Jakarta – Dewan Perwakilan Rakyat (DPR) RI resmi mengesahkan Rancangan Undang-Undang tentang Kitab Undang-Undang Hukum Acara Pidana (RUU KUHAP) menjadi undang-undang dalam Rapat Paripurna ke-18 Masa Persidangan II Tahun Sidang 2025–2026. Pemerintah memberikan persetujuan penuh dan menegaskan bahwa regulasi baru ini menjadi fondasi utama bagi sistem peradilan pidana modern di Indonesia.
Menteri Hukum (Menkum) Supratman Andi Agtas menyampaikan bahwa Presiden Prabowo Subianto secara tegas menyetujui pengesahan RUU tersebut. Persetujuan itu disampaikan saat ia membacakan pandangan pemerintah dalam rapat paripurna DPR RI.
“Presiden menyampaikan apresiasi dan penghargaan setinggi-tingginya kepada pimpinan serta seluruh anggota DPR yang telah menuntaskan pembahasan revisi KUHAP,” ujar Supratman.
Supratman menjelaskan, KUHAP yang berlaku sejak 1981 merupakan tonggak penting dalam sejarah hukum Indonesia karena menggantikan aturan kolonial HIR dan menegaskan fondasi negara hukum berdasarkan Pancasila dan UUD 1945.
Namun setelah lebih dari empat dekade, perubahan sosial, kemajuan teknologi informasi, serta munculnya berbagai bentuk kejahatan baru membuat pembaruan menjadi keharusan.
Menurutnya, hukum acara pidana harus mampu merespons fenomena modern, mulai dari kejahatan siber, kejahatan lintas negara, hingga meningkatnya perhatian publik terhadap perlindungan hak asasi manusia.
“Pembaruan KUHAP akan membuat proses penegakan hukum lebih adaptif, modern, dan tetap menjunjung asas keadilan,” kata Supratman.
Ia menambahkan, aturan baru ini dirancang untuk menutup celah penyalahgunaan kewenangan serta memperkuat perlindungan hukum bagi warga negara, sehingga kepercayaan publik terhadap proses peradilan pidana dapat semakin menguat.

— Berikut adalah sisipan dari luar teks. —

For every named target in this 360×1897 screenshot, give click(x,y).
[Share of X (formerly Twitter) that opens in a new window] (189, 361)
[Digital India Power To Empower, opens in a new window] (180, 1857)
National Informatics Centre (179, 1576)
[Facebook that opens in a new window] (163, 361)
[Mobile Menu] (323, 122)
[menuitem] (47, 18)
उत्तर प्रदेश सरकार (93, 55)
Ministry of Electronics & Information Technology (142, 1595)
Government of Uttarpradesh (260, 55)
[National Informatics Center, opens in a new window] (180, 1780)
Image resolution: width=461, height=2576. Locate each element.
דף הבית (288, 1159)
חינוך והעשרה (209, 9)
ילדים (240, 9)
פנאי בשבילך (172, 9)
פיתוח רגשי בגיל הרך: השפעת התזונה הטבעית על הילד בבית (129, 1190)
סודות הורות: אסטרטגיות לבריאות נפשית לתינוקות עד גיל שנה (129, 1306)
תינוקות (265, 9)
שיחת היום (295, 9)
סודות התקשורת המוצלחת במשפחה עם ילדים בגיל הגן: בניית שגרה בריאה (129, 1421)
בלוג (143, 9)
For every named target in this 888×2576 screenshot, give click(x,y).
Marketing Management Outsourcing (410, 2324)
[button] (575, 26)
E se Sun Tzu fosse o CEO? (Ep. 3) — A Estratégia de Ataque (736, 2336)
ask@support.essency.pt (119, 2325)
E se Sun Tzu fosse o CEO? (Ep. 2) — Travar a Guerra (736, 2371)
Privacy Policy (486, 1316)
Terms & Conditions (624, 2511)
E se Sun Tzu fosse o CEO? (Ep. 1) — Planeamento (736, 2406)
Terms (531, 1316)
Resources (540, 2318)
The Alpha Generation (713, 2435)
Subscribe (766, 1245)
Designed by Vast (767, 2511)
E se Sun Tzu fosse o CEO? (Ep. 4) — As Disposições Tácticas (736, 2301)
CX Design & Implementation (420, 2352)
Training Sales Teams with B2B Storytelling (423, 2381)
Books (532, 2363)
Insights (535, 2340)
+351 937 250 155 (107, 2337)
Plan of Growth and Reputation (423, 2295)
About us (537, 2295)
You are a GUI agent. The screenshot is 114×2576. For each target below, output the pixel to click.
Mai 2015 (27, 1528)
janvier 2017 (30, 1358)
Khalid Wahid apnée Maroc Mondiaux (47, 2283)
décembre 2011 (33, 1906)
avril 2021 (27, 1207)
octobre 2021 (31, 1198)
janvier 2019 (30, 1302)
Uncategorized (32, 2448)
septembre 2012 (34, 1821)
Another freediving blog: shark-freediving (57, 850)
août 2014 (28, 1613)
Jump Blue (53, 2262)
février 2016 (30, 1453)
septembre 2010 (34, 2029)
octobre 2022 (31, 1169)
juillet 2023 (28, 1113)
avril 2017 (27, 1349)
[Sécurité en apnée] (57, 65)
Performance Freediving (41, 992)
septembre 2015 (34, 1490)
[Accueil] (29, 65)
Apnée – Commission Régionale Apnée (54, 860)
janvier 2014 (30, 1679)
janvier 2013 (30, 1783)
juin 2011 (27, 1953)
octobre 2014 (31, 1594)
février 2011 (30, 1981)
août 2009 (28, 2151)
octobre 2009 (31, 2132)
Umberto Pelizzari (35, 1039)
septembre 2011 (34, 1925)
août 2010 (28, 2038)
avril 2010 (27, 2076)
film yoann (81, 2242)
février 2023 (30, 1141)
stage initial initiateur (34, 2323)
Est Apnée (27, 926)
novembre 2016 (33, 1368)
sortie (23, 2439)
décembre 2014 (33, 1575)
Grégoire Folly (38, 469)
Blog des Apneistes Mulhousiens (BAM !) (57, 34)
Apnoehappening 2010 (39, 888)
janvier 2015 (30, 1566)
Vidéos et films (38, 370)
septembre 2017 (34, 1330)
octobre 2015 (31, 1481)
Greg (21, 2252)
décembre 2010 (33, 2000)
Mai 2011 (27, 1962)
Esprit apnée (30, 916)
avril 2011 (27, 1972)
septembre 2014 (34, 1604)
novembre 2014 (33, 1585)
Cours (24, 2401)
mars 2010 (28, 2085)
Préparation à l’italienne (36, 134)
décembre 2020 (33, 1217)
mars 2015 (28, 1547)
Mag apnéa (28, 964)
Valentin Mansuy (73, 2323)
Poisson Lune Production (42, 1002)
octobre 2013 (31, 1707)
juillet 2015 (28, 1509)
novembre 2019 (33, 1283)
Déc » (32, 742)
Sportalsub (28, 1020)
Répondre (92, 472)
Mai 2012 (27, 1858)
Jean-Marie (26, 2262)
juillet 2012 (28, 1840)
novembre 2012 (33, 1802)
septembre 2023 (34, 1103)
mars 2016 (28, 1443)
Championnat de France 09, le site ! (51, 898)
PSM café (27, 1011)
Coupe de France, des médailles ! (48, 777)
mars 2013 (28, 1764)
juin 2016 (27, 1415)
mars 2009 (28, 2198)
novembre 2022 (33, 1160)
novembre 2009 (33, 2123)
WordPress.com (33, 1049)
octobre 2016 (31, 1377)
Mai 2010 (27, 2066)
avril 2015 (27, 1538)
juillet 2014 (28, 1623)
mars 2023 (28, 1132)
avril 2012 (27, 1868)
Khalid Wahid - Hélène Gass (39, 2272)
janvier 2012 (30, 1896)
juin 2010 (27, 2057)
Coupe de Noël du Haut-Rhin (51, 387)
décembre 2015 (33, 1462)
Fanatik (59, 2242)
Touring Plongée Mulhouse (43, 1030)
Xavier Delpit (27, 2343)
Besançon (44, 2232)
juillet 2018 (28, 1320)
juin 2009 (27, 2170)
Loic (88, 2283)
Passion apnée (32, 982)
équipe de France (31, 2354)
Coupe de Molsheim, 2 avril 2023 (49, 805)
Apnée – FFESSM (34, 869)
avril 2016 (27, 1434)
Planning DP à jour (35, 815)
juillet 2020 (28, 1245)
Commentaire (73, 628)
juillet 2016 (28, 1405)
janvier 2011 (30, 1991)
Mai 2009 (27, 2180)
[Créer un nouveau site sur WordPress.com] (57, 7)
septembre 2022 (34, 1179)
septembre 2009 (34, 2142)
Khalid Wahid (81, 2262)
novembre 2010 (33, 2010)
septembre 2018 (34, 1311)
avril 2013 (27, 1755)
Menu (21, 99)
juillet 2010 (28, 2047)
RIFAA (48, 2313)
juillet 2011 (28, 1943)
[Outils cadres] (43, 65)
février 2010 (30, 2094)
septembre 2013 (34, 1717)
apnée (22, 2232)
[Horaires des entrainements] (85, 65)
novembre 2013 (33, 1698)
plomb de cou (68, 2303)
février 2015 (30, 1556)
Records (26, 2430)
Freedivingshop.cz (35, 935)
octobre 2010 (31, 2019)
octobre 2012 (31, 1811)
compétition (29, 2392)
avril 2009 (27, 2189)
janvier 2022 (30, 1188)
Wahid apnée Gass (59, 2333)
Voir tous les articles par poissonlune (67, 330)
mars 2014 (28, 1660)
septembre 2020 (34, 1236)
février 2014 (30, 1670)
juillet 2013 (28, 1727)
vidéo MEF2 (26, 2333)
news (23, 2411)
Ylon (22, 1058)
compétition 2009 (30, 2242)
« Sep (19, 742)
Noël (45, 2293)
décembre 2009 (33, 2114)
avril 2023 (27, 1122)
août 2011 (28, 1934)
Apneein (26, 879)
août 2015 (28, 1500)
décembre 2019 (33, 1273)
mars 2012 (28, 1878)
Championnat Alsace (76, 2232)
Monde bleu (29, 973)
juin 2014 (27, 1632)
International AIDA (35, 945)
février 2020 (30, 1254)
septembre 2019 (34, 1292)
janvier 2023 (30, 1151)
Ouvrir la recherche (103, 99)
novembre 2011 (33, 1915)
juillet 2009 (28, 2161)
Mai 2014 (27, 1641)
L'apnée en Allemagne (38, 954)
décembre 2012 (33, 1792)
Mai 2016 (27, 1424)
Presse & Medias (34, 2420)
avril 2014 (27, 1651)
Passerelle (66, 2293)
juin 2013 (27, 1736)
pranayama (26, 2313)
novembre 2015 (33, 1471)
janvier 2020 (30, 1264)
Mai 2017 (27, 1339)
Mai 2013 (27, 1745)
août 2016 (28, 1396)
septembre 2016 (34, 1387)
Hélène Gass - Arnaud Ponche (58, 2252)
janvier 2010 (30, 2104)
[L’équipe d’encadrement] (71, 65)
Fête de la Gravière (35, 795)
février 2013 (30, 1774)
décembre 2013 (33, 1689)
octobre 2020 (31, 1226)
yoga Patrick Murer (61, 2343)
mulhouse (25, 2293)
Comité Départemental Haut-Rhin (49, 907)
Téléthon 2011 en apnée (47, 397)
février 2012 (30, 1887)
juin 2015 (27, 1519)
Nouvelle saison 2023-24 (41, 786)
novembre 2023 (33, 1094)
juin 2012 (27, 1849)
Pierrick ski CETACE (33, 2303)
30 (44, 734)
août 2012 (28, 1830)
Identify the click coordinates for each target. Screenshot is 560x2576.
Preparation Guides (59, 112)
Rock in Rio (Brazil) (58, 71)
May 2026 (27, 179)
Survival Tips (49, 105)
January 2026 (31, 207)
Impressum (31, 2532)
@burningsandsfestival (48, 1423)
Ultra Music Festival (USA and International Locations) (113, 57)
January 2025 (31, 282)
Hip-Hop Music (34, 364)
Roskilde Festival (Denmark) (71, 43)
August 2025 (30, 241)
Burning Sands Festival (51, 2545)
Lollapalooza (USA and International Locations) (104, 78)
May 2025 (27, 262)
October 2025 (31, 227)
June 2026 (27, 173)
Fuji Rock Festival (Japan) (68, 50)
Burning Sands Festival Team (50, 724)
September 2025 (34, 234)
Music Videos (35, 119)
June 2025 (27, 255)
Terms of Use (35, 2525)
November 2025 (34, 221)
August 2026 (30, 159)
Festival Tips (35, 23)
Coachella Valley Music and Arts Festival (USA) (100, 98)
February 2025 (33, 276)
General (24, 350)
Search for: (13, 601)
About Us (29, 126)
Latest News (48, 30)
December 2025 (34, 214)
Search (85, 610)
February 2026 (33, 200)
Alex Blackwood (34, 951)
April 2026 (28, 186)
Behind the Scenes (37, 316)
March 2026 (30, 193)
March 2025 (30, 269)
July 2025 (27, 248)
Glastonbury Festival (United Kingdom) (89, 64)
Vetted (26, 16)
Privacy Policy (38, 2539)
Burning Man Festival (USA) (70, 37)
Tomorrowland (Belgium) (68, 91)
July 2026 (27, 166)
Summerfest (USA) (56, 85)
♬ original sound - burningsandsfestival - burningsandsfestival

Pengesahan RUU KUHAP dilakukan setelah Komisi III DPR RI menyampaikan laporan akhir pembahasan.
Ketua DPR RI Puan Maharani kemudian meminta persetujuan seluruh fraksi.
“Apakah RUU KUHAP dapat disetujui menjadi undang-undang?” tanya Puan.
Para anggota DPR yang hadir menjawab serempak, “Setuju!” dan palu sidang diketuk sebagai tanda pengesahan.
Sebelum pengambilan keputusan, Ketua Komisi III DPR RI Habiburokhman juga meluruskan sejumlah kabar palsu yang beredar di publik terkait isi RUU KUHAP. Ia memaparkan sedikitnya empat isu hoaks yang ramai dibahas, antara lain mengenai kewenangan penyadapan dan isu bahwa polisi dapat membekukan rekening tanpa dasar hukum.
“Kami perlu sampaikan bahwa menurut Pasal 139 ayat (2) KUHAP baru yang, insya Allah, semua bentuk pemblokiran tabungan, data di drive, dan sebagainya, harus dilakukan dengan izin hakim, ketua pengadilan,” kata dia.
Habiburokhman menegaskan bahwa informasi tersebut tidak sesuai dengan naskah final RUU KUHAP yang disahkan dan meminta masyarakat merujuk pada dokumen resmi, bukan spekulasi.
“Hoaks polisi bisa menangkap, melarang meninggalkan tempat, menggeledah, bahkan melakukan penahanan tanpa konfirmasi tindak pidana. Hal ini juga tidak benar,” kata dia.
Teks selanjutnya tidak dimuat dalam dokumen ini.